W.A.Mozart: T.H.A.M.O.S - Rene Pape, Fatma Said, Silke Redhammer, Bachchor Salzburg, Camerata Salzburg
Zerfahrener Aktionismus
Label/Verlag: Arthaus Musik
Detailinformationen zum besprochenen Titel
Carlus Padrissas T.H.A.M.O.S.-Projekt in Salzburg
Erst kürzlich wurde der Vertrag von Rolando Villazón als künstlerischer Leiter der Salzburger Mozartwoche um weitere fünf Jahre bis 2028 verlängert. 2019 begann seine Amtszeit, in diesem Jahr brachte er das Projekt T.H.A.M.O.S. auf die Bühne der Felsenreitschule. Dahinter verbirgt sich Mozarts gleichnamiges Singspiel, adaptiert in einer Regiearbeit von Carlus Padrissa, dem Kopf der katalanischen Theatergruppe mit dem reichlich bizarren Namen „La fura dels baus“. Und relativ bizarr geht es auch in Padrissas Inszenierung zu: Konzipiert ist das Ganze als eine Art futuristischer Science-Fiction-Film, eine regelrechte Materialschlacht findet mittels Videoprojektionen statt. Allerlei Gegenstände und sogar echt Menschen fliegen umher und kollidieren im All, gerne immer mal wieder kombiniert mit dem einen oder anderen pyrotechnischen Knalleffekt.
Verklausulierte Botschaft
Das produziert gelegentlich durchaus spektakuläre und nicht unästhetisch anzusehende, leider aber weitestgehend sinnfreie Bilder. Sinnfrei ist auch die von Padrissa umerzählte Geschichte, in der ein durchgeknallter Energieforscher (das dem „T“ in der abgetrennten Buchstabenfolge von T.H.A.M.O.S. hier übergestülpte Etikett der Marke Tesla wirkt als reichlich plump aufgesetzte Konsumkritik) eine sogenannte „MMM-Maschine“ erfindet, um „Lebenskunst“ herzustellen. Warum und wofür? Man weiß es auch am Ende nicht. Zu dieser Form prätentiös und brachial aneinander gereihter Versatzstücke gesellt sich ein musikalischer Flickenteppich: Arien aus „Zaide“ und der „Zauberflöte“ werden der Partitur implantiert. Das Ergebnis dieser kosmetischen Eingriffe ist ebenso wenig schlüssig wie die Personenführung, die durch die träge Bewegung schreitender Chormassen nicht besser wird. Nur so viel versteht man inhaltlich von der verklausulierten Botschaft: Am Ende soll die Welt irgendwie ein bisschen besser sein.

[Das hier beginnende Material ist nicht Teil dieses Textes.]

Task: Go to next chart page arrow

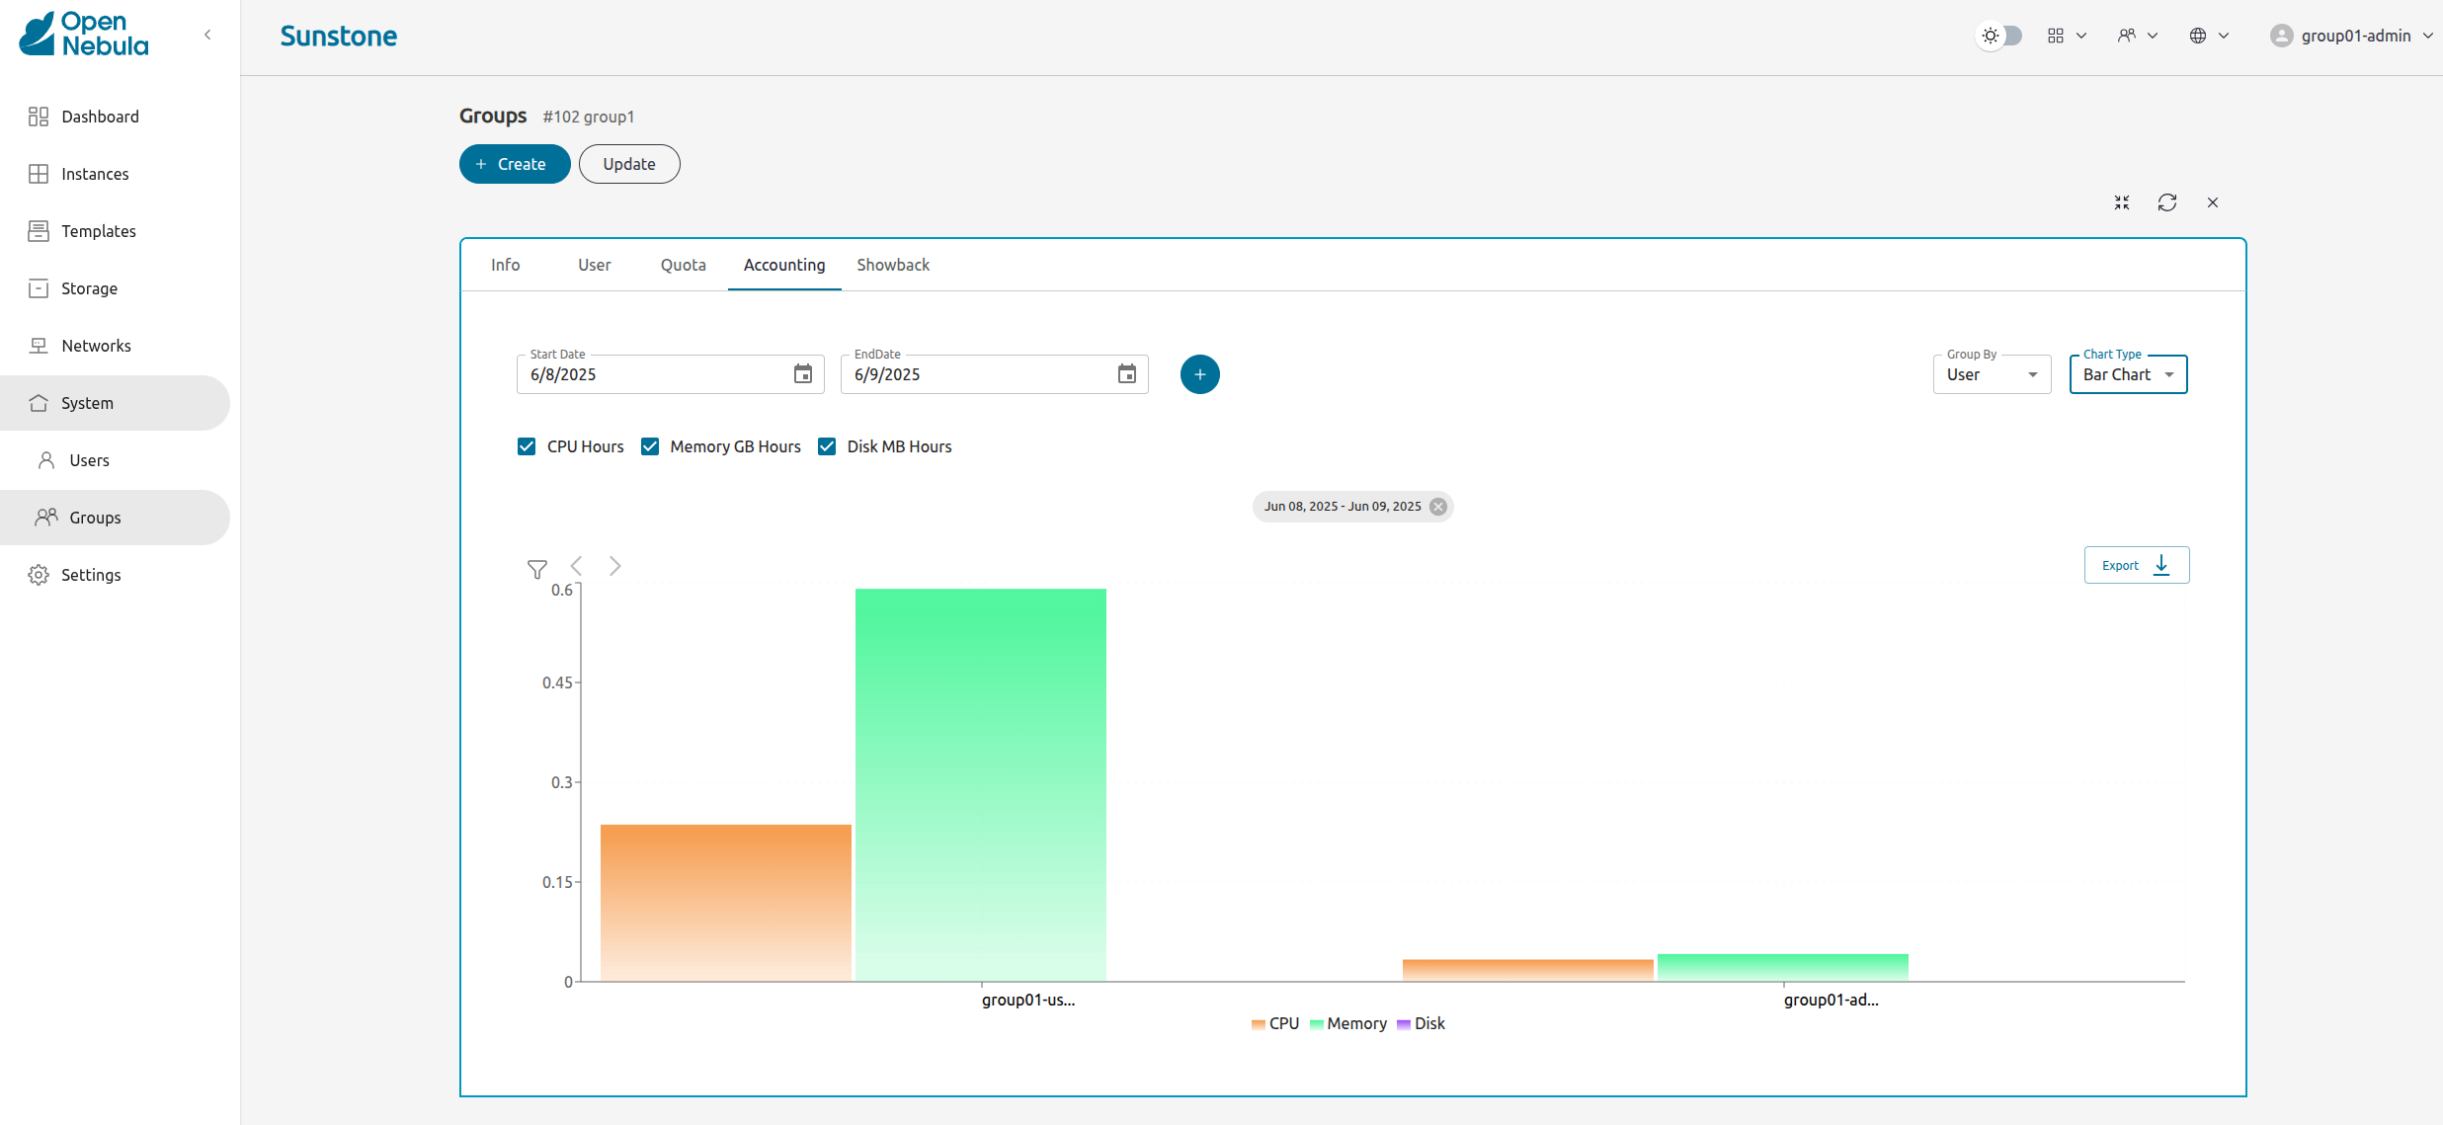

Musikalische Störgeräusche
Das Beste an diesem zerfahren wirkenden Regie-Aktionismus ist noch die Musik: René Pape ist – oder sagen wir: wäre – als Sarastro in der „Zauberflöte“ eine Bank. Fatma Said überzeugt mit beweglicher Stimme und darstellerischer Lebendigkeit. Nutthaporn Thammathi singt die Titelpartie geschmeidigem tenoralem Timbre, das lediglich in der Höhe mitunter ein wenig die Überzeugungskraft fehlt. Alondra de la Parra leitet die Camerata und den Bachchor Salzburg mit klarer Diktion und stimmlicher Übersicht. Empfindlich gestört wird das musikalische Gesamtempfinden allerdings wiederum durch grobkörnige Klänge von Roboter-Instrumenten, die in keinster Weise zu Mozarts Musik passen – und dies höchstwahrscheinlich auch bewusst nicht sollen. Insgesamt ein Regie-Konglomerat, das die intendierten Energieschübe konzeptionell nicht zu kanalisieren versteht und dessen an sich beachtliches Effektpotenzial am Ende wirkungslos verpufft.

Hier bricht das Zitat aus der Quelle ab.